_TASK SET_.
A) Please set down the article on the Rare Birds Speak agency word for word, beginning at the words "Media extraordinaire Sandra" and stopping after "from the past.".
B) Write the next part of the article on the Rare Birds Speak agency, starting after its final sentence.

_PASSAGE_.
Jo Burston’s Rare Birds launches world’s first women-only talent agency in Australia
Friday, September 22, 2017/
It is hard to believe but September 21, 2017 is the day the world’s first full-service women’s-only talent agency opened its doors, with Australian women at history’s helm.
Jo Burston, the Inspiring Rare Birds founder, has joined forces with Lucy Perry, the agency’s executive director, to bring Rare Birds Speak to life. By representing Australia’s most remarkable, accomplished and inspiring female speakers, game changers, media commentators, story-tellers and subject matter experts, they are hoping to deliver real change.
Media extraordinaire Sandra Sully, confidence expert Kemi Nekvapil, Muslim ex-soldier and hostage survivor Rabia Siddique, disability advocate Carly Findlay and climate change pioneer Parrys Raine are among the talent already signed on.
The organisation’s mission is to “create gender balance on stages and pages all over the world” and both Burston and Perry are hopeful that the agency will render All Male Panels a relic from the past.
“I’ve been on the professional speaking circuit for more than a decade and I am often the only female speaker at events,” Perry says.
“Without female talent the audience is only getting half the story. It is time for audiences to get the full story.”

_LISTED RECORDS_.
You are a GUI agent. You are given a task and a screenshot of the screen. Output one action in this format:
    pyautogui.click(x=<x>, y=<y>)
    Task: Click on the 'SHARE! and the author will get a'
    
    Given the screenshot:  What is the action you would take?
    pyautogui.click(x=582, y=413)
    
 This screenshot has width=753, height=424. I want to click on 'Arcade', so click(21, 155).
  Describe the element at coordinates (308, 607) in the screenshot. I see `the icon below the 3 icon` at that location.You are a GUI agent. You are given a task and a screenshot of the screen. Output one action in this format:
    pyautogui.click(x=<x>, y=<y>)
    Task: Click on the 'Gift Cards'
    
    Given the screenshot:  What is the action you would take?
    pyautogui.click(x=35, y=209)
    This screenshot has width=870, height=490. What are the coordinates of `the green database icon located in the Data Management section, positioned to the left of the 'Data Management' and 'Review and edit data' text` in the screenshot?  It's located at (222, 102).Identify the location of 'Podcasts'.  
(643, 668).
--
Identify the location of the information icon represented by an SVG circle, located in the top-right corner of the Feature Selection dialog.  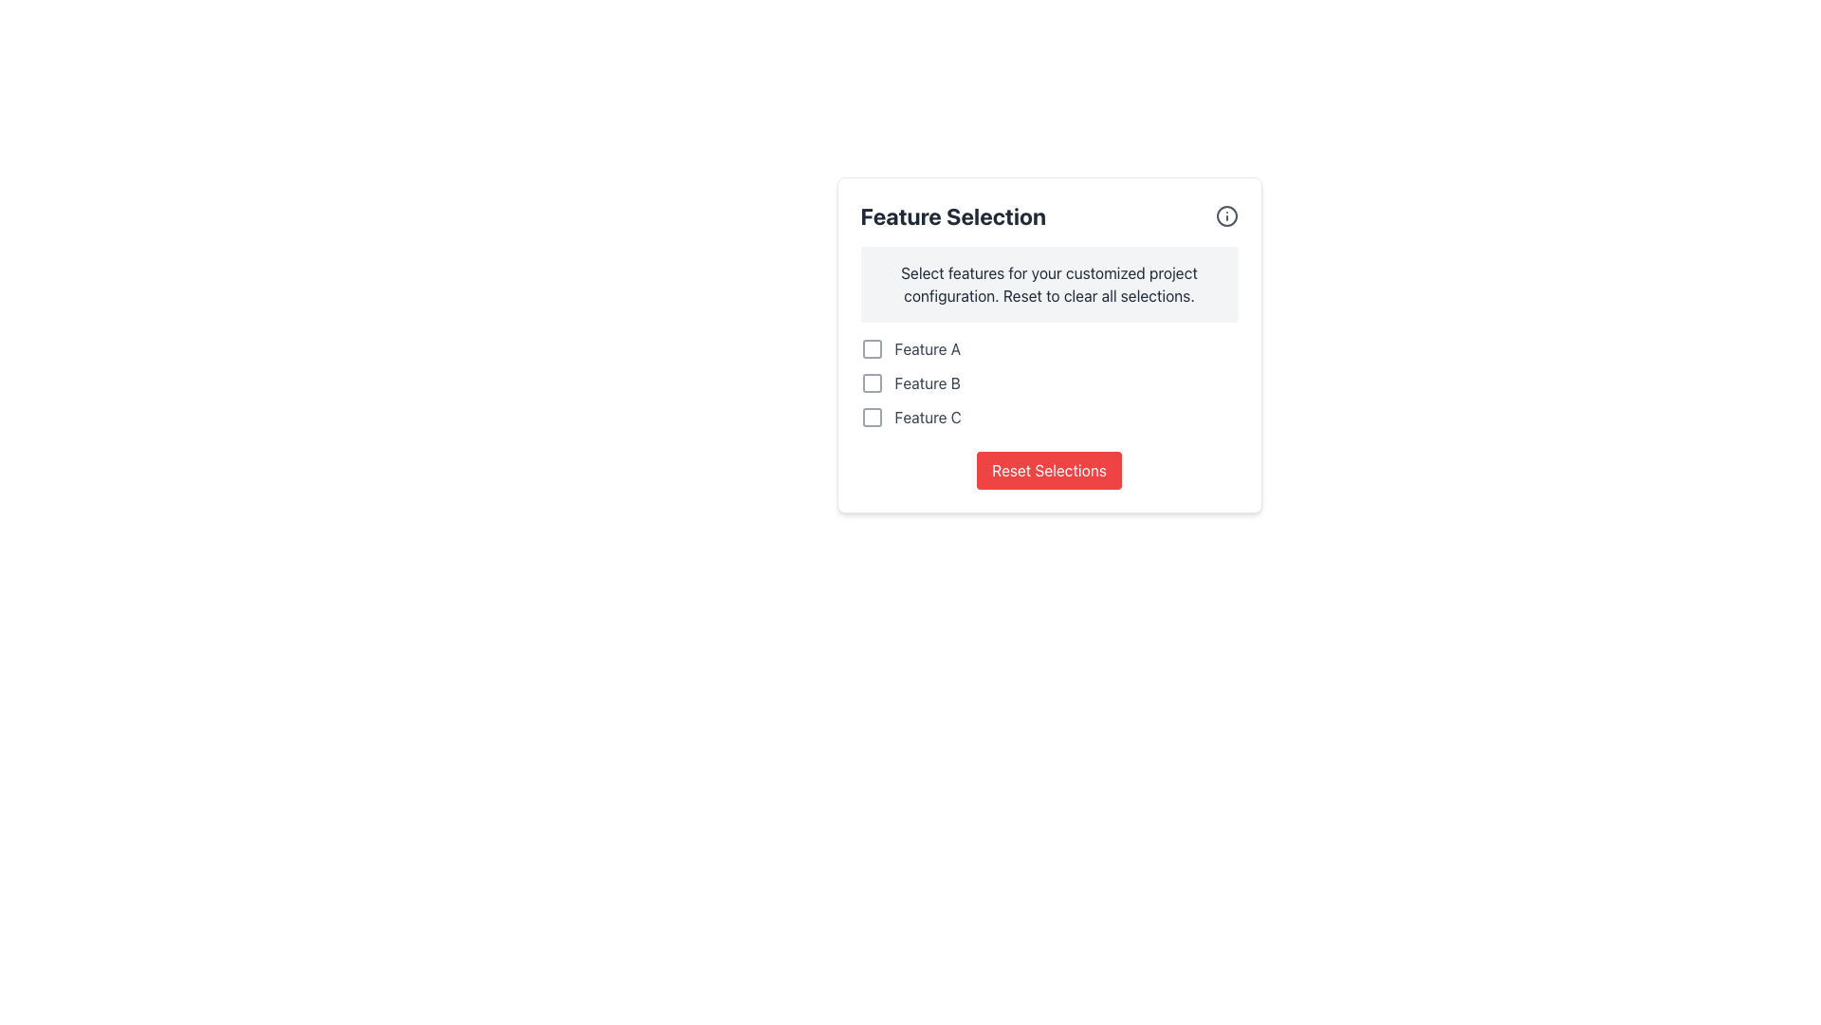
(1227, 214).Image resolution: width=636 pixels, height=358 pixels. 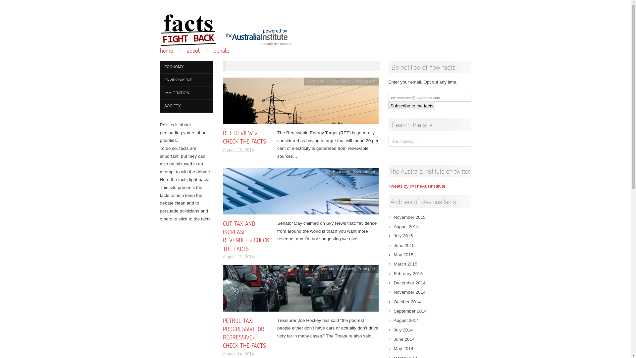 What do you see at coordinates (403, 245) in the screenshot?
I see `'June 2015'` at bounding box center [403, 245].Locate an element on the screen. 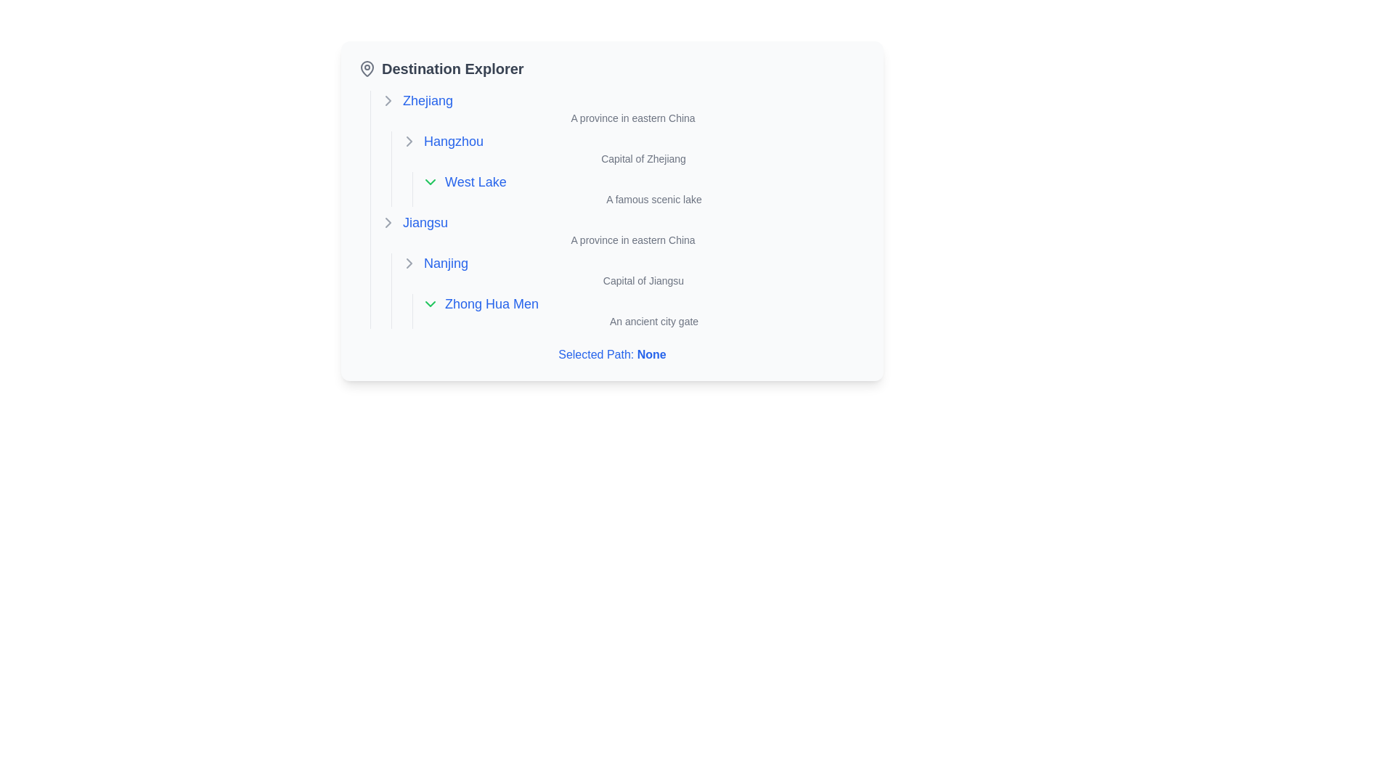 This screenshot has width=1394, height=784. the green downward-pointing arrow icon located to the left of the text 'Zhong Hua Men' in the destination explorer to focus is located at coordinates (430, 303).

_ANSWERS TO THIS EXERCISE_.
A)
Media extraordinaire Sandra Sully, confidence expert Kemi Nekvapil, Muslim ex-soldier and hostage survivor Rabia Siddique, disability advocate Carly Findlay and climate change pioneer Parrys Raine are among the talent already signed on.
The organisation’s mission is to “create gender balance on stages and pages all over the world” and both Burston and Perry are hopeful that the agency will render All Male Panels a relic from the past.

B)
Burston says the panel pledge, signed by Male Champions of Change who agreed not to speak at events without gender balance, planted the seed for this business.
“The panel pledge highlighted a serious problem and brings some major corporates to the table and Rare Bids Speak is delivering the commercial solution. We’re giving these incredibly talented women a way to be more visible and industry a way to access the best female talent.”
— Jo Burston (@JoBurstonCEO) September 20, 2017
As it stands 15% of panelists and keynote speakers in Australia are female, less than 21% of experts quoted in the media are women and in the business press this drops of 12%.
Speaking at the launch in Sydney on Thursday Perry quoted the former federal sex discrimination commissioner, Liz Broderick, who said “If you don’t intentionally include women, the system unintentionally excludes.”
Enough is enough.
“Excuses like “there aren’t any women in this field’ just don’t cut it anymore,” Perry says.
The reality is there are bucket loads of talented, fascinating female speakers and the demand for their stories is growing.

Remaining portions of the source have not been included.